Experimental examples are sample code and deployments for RAG pipelines that are not tested by NVIDIA personnel.
-
NVIDIA RAG Streaming Document Ingestion Pipeline
This example demonstrate the construction of a performance-oriented pipeline that accepts a stream of heterogenous documents, divides the documents into smaller segments or chunks, computes the embedding vector for each of these chunks, and uploads the text chunks along with their associated embeddings to a Vector Database. This pipeline builds on the Morpheus SDK to take advantage of end-to-end asynchronous processing.

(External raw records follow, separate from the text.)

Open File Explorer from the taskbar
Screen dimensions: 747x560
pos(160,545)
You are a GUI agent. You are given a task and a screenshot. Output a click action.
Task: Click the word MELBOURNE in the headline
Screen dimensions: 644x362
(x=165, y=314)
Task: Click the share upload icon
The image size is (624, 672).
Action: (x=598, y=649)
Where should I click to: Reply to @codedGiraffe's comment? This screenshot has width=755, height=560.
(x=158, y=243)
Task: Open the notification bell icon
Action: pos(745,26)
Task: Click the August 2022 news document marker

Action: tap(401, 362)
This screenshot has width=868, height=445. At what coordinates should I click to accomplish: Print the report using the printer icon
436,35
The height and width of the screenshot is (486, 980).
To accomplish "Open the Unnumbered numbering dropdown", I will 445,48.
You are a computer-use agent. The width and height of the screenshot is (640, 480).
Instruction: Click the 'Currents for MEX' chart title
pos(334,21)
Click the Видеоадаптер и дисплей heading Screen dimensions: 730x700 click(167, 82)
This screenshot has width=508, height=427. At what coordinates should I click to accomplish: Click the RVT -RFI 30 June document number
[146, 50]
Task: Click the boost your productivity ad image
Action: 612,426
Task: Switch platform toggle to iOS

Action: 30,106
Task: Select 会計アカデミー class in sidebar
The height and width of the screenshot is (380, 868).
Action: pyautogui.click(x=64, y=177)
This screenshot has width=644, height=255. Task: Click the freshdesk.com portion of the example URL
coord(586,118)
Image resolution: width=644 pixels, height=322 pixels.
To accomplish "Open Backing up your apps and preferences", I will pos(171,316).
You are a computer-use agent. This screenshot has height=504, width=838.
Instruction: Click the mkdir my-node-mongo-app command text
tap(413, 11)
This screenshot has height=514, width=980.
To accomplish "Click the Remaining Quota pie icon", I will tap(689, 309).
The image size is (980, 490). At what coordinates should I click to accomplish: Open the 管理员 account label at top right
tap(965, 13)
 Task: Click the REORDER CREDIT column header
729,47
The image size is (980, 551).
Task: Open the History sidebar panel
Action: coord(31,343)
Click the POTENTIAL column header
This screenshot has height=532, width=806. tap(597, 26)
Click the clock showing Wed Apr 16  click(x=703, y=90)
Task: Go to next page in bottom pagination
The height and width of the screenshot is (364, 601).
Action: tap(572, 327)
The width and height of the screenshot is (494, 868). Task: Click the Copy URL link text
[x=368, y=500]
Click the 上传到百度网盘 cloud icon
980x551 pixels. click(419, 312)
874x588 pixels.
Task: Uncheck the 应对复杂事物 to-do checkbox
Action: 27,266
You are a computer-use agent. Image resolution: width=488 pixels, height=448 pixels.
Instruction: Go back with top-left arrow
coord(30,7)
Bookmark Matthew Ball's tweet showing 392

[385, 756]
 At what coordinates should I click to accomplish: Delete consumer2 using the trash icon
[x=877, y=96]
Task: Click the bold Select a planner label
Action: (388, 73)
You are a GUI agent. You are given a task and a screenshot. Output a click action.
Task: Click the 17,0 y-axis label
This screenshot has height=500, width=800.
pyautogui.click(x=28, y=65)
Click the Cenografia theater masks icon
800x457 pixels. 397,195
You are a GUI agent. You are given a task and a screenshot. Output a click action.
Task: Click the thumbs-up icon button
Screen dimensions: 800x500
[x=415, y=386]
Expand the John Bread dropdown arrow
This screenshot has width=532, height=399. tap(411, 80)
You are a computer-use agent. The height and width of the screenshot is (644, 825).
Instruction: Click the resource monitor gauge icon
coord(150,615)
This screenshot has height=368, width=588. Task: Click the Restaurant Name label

This pipeline showcases pipeline parallelism (including CPU and GPU-accelerated nodes), as well as, a mechanism to horizontally scale out data ingestion workers.
-
NVIDIA Multimodal RAG Assistant
This example is able to ingest PDFs, PowerPoint slides, Word and other documents with complex data formats including text, images, slides and tables. It allows users to ask questions through a text interface and optionally with an image query, and it can respond with text and reference images, slides and tables in its response, along with source links and downloads.
-
Run RAG-LLM in Azure Machine Learning
This example shows the configuration changes to using Docker containers and local GPUs that are required to run the RAG-LLM pipelines in Azure Machine Learning.